I was fortunate to recently come across a few pieces of wormy Chestnut boards while out picking up some other lumber. Prior to that, I had only heard of American Chestnut (as a wood to be used, and only lamentably, given the current situation), never actually seen a tree, other than a few stunted shrubs in the woods of VA several years ago, let alone any rough lumber, and never conceived of getting the chance to work with it. The story behind the few board feet I was able to purchase came from a tree that had fallen on its own several years (maybe decades) past, and when discovered lying in the woods 17 years ago, was sawn and dried. The tree itself stood in the forests of Northeast Illinois and was likely introduced as the natural range only barely made it into the state, near the very southern tip in Pulaski County.

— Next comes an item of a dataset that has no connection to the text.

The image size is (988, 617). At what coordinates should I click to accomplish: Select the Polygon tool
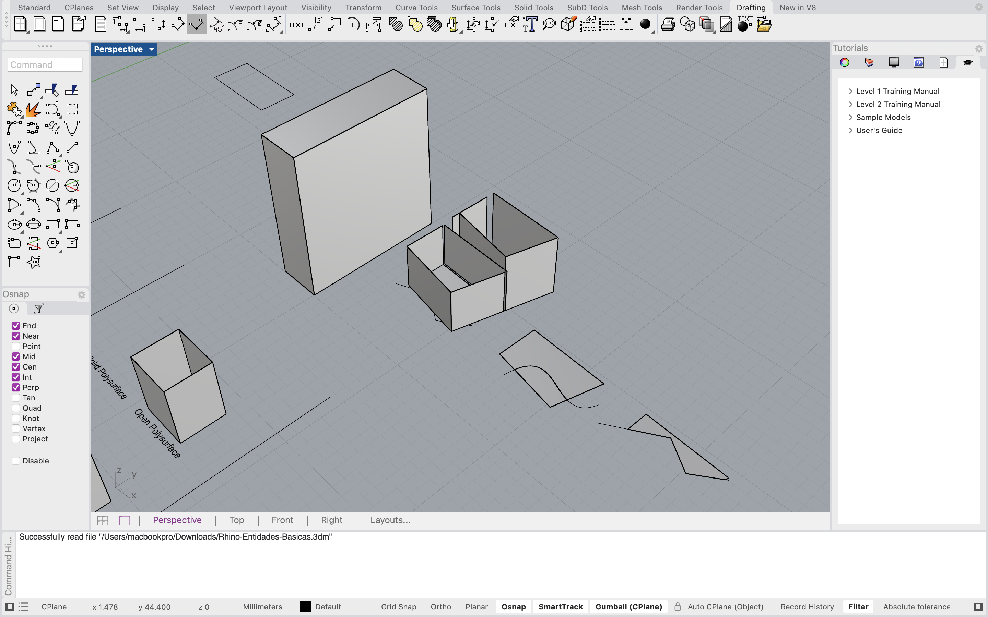tap(53, 243)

The board shown here is about 8″ wide by 22″ long by 7/8″. I have maybe enough extra material that…down the road when and if we build a house, could feasibly be used for a place of honor in our home in something like a tokonoma. I feel like a having the opportunity to work with this old tree, and a rare one at that engenders a responsibility to treat it with respect. And given the tradition that the tokonoma should never be stepped on except to change any art that may be displayed within and on it, lends itself to using a special tree for the floor.
In keeping with that line of thinking and also with my desire to work with the wood now rather than just 20 years down the road, I thought it fitting to build a frame to house a very special piece of art in our current home. The walnut strip to the right of the chestnut will be used for the tsukeko, or internal frame. It provides a pleasant contrast to the white/yellow of the chestnut. I used hand tools for the majority of the work, but for the initial ripping of the two boards into their component pieces I used my thinnest kerf rip blade on the table saw (about 1/8″) so that I might not waste any more wood than necessary.

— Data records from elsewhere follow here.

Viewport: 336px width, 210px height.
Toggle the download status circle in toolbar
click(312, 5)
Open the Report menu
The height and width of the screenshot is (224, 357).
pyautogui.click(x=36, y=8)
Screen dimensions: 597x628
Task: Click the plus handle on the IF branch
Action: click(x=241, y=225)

The chestnut is then ripped into approx. 1 7/8″ strips for the rails and stiles and the walnut is ripped into about 1/4″ strips. Throughout the process I marked the original orientation of the wood to help determine the final layout.
And here’s a shot of the strips placed back together after ripping and then jointing to ensure flatness on the edges and the face. I have to say, Chestnut may be my new favorite wood to plane. It looks somewhat like oak, smells a little like it, planes like Alaskan Yellow Cedar and is just as light. It’s a joy to handle.

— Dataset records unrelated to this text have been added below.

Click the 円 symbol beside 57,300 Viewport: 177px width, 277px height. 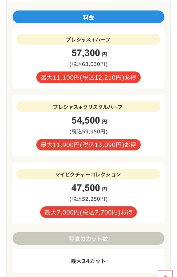coord(104,54)
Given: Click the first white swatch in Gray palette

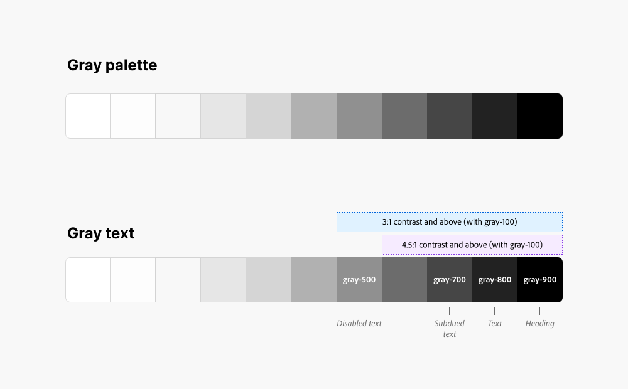Looking at the screenshot, I should pyautogui.click(x=88, y=116).
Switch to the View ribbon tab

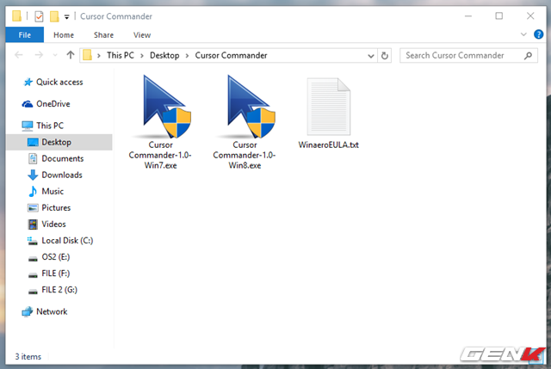click(142, 35)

The next step is to cut the rebate where the glass, matte and foam backing will sit. For this particular piece the rebate needed to be 5/16″ deep and 5/16″ wide. I marked this with a knife and then using a medium shoulder plane, some clamps, and a straight-edge started planing. I had to check my progress somewhat often to ensure that the rebate was even through-0ut the planing.
As a side note I haven’t had much opportunity to use the shoulder plane and it’s nice to get the chance to try out a different way of planing for a task other than simply flattening or smoothing, using it as more of a shaping tool as it were.
Once the rebates on the stiles and rails were fashioned, I added a chamfer to the interior border of the frame. I used my low angle block plane for this and just counted off the passes. To get the chamfer below, which is about 1/16″ wide, I made approximately 15 passes-but this of course will vary depending on how deep of a cut you take with each pass. I used a a jig from Des King’s 1st shoji book to facilitate this. Essentially it allows you to place the rail or stile at a 45 degree angle so that when you make your passes with the plane you can hold the plane parallel to the ground rather than try to approximate a 45 degree angle by hand. This is much easier.
Here’s an image of the whole jig.
I then did the same thing to the walnut tsukeko with the only difference being the width of the chamfer-this one is more like 1/32″ of an inch. Doing this was a simple design consideration-I just wanted to mirror the chamfer on the frame with the tsukeko. Unless you get close to the frame on the wall, you don’t even notice, but I like that. Have details that become apparent only to those who take the time to really evaluate the piece adds a nice element.
And now for the tsukeko. This is a challenging element and I recommend you check out Shoji and Kumiko Design. You will be far better off learning from an expert on how to do this, rather than a beginner like myself. Keep in mind with the following photos that the tsukeko pieces are about 1/2″ wide by 3/16″ thick and as long as the stile or rail they sit upon.
Cutting the 45 degree miters on the Chestnut was straightforward-to get a perfect 45 every time, make the initial cut by hand, then use your 45 degree jig to finish the angle to spec. The mortises for the tsukeko were 3/16″ x 3/16″ so I hadto cut them by hand. If you ever choose to do this, take your time. It’s challenging and rewarding to try to accurately cut these mortises. You can see that mine overshot the marking line just a hair. The mortise will be covered up, but a tight fit is still necessary for the integrity of the frame.
And the finished piece. I did not apply any finish, rather I just stuck to a fine finish plane pass or two and burnished the wood with the shavings. I spent about a week making this frame and it came out nearly as good as I could wish for. The only thing I’d change the next time around is to finish plane the tsukeko prior to cutting and fitting as even the slightest smoothing pass can make a difference in terms of how the tsukeko frame pieces meet at their miters. Always room for improvement, right?